= Beginning of Section =

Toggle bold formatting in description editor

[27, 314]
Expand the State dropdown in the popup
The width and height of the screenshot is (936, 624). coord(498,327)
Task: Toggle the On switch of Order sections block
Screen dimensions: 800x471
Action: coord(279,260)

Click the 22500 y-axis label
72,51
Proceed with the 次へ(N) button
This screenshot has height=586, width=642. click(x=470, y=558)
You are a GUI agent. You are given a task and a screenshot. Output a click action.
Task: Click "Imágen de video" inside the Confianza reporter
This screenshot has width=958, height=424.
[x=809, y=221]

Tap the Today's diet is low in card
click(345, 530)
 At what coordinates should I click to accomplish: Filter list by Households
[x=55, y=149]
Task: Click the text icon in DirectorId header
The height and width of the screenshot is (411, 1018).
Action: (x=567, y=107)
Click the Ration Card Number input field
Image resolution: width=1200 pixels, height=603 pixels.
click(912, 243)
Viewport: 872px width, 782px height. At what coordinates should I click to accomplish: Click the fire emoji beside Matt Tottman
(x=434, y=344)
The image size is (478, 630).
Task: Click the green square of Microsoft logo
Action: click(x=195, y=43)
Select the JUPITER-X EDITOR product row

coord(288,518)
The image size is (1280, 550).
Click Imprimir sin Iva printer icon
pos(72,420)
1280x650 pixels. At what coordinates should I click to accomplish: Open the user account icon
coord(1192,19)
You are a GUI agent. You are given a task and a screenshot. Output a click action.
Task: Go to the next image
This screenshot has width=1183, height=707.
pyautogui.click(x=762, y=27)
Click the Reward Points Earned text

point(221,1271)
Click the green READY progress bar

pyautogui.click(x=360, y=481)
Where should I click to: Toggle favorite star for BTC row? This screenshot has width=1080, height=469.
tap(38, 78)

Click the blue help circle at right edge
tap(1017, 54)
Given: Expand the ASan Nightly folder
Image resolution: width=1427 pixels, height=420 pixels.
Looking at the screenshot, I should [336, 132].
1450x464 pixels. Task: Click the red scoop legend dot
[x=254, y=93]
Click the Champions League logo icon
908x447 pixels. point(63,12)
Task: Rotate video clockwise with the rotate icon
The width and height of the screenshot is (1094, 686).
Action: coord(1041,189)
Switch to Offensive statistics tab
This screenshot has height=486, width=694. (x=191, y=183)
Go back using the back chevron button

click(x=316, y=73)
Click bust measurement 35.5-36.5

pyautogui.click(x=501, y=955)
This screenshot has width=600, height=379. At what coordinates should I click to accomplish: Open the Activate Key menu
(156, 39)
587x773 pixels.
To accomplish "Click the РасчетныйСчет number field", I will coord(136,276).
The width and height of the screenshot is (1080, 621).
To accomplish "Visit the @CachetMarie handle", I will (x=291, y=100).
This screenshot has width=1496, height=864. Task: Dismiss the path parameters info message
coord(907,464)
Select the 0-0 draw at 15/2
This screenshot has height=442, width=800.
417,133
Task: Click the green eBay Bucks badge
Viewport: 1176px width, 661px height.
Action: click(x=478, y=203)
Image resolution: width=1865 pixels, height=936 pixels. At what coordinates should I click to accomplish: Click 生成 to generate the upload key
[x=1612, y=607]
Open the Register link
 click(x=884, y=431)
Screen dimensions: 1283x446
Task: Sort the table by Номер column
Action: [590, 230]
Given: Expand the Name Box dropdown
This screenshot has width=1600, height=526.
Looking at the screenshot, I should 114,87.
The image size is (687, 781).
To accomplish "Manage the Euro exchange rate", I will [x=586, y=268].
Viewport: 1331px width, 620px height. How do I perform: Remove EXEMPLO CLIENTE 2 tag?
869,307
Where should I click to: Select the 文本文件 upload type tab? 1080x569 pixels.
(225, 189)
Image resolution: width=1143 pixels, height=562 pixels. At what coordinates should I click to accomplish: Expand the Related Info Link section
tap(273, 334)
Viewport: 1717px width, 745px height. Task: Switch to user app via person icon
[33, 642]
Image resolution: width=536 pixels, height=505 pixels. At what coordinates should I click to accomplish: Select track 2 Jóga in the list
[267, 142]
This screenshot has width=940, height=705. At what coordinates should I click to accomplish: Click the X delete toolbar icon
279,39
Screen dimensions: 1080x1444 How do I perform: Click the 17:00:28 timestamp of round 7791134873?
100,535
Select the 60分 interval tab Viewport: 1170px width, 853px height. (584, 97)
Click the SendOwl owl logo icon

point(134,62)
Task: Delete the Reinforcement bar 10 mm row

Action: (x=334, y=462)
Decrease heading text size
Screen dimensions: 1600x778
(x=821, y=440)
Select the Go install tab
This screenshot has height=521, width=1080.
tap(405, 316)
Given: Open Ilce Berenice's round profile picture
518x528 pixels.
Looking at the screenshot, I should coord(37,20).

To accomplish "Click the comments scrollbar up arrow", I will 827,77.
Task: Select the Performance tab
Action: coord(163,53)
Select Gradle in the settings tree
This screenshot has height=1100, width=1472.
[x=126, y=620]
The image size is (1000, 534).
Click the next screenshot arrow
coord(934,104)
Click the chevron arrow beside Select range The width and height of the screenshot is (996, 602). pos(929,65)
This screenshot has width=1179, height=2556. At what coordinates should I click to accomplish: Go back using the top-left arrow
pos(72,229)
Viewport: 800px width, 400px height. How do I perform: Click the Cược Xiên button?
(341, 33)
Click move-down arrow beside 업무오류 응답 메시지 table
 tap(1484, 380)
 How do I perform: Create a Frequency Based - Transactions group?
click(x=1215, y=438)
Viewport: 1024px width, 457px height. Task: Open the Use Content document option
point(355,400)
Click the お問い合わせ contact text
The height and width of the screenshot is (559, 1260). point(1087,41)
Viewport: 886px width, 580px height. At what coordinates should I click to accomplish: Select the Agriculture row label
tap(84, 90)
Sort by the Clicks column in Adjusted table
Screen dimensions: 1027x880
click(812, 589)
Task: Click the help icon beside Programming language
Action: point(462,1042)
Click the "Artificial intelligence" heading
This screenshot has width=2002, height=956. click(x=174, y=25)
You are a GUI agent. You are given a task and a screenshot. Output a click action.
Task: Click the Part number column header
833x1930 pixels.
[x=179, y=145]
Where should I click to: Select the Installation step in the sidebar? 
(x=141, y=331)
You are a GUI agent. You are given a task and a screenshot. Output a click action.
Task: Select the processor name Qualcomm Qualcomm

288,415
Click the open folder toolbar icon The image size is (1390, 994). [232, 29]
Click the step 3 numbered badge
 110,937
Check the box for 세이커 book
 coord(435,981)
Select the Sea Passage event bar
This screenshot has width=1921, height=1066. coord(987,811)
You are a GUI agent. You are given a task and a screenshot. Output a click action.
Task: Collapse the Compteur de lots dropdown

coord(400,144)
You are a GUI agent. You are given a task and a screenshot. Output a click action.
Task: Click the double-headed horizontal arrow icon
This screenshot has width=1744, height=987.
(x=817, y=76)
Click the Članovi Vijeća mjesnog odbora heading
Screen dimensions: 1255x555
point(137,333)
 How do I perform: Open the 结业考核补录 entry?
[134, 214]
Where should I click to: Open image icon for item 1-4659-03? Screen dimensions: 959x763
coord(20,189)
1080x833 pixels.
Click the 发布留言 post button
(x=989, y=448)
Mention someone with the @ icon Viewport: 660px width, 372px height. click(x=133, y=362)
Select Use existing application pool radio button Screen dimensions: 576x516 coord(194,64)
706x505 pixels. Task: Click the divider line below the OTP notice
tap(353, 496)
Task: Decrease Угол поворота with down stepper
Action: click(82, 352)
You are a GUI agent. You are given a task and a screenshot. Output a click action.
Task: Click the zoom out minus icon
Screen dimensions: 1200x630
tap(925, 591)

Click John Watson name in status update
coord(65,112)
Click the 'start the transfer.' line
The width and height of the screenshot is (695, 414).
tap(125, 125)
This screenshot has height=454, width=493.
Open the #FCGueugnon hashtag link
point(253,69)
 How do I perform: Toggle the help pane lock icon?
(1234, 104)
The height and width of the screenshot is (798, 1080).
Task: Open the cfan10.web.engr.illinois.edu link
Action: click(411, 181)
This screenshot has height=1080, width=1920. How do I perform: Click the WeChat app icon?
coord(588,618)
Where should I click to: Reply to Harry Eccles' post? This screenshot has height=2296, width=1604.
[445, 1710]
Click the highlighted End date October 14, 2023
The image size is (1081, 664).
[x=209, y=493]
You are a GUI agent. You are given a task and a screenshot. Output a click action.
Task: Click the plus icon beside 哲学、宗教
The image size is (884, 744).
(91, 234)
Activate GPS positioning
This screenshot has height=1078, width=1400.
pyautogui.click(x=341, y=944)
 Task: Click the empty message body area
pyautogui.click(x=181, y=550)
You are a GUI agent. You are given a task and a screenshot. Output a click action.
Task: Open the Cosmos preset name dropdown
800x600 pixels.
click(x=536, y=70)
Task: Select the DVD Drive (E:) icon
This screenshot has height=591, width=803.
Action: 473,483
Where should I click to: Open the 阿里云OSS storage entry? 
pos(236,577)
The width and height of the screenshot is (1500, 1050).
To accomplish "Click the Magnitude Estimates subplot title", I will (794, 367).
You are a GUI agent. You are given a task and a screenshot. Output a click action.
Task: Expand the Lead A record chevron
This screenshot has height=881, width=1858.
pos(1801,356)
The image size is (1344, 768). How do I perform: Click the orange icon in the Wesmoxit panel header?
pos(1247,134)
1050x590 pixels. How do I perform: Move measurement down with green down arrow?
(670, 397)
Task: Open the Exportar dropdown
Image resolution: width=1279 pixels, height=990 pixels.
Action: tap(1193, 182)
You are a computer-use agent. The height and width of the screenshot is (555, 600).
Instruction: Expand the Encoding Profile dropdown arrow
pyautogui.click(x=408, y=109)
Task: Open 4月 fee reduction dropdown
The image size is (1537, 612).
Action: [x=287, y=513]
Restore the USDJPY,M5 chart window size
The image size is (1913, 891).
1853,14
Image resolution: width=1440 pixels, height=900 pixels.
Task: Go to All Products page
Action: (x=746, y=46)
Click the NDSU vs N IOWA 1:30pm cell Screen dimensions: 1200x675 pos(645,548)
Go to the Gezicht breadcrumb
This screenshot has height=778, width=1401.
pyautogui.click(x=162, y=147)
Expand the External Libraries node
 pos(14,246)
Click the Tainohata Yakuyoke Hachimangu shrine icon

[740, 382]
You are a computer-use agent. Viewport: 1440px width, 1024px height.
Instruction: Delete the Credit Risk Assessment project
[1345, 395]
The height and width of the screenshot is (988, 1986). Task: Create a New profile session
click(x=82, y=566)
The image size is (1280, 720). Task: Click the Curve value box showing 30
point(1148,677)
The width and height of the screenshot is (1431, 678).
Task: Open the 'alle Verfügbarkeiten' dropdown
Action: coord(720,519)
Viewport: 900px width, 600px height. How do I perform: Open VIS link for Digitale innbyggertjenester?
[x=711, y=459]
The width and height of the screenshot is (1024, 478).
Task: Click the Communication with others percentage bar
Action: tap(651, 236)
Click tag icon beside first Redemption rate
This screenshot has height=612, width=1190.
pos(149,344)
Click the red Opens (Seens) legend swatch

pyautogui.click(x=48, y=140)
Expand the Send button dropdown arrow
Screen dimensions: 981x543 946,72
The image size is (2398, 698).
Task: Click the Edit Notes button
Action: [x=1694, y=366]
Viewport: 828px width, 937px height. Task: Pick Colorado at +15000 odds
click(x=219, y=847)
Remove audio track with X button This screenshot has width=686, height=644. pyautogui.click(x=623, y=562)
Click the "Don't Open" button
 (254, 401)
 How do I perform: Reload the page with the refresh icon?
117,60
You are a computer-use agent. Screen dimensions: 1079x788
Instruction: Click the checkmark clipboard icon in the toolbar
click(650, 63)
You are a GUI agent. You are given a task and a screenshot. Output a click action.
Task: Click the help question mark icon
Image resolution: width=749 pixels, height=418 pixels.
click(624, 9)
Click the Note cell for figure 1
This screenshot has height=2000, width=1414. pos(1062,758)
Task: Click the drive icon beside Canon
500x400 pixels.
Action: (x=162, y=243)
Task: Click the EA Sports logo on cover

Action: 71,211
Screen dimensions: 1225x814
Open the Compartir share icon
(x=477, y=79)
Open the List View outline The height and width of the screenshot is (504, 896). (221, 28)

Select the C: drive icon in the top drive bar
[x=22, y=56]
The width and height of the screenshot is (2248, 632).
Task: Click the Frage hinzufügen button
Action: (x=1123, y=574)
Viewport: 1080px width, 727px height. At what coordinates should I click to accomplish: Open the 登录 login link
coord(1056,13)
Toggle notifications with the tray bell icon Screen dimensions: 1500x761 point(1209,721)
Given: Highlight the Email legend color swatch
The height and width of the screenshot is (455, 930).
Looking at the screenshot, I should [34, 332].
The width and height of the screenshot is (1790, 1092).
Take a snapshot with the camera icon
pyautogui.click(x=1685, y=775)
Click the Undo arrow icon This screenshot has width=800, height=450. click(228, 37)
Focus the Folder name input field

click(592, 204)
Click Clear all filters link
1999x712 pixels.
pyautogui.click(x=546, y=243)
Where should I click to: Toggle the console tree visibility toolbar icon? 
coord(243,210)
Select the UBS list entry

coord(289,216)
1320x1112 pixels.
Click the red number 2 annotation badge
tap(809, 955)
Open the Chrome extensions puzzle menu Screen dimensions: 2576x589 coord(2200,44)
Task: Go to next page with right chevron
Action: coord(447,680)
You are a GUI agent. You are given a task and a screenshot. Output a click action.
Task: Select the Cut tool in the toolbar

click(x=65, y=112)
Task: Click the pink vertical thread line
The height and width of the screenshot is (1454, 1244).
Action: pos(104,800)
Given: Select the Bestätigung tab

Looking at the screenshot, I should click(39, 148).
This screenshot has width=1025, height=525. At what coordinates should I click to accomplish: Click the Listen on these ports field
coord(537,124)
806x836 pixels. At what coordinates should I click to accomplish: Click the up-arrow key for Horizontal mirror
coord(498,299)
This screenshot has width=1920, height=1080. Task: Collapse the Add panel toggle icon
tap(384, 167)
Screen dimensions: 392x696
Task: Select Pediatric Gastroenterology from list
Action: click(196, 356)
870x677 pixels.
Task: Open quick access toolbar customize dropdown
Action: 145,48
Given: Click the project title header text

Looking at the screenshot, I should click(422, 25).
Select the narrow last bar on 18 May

= End of Section =

Count, in the listing above, every line that includes "computer". The number is the whole answer.

3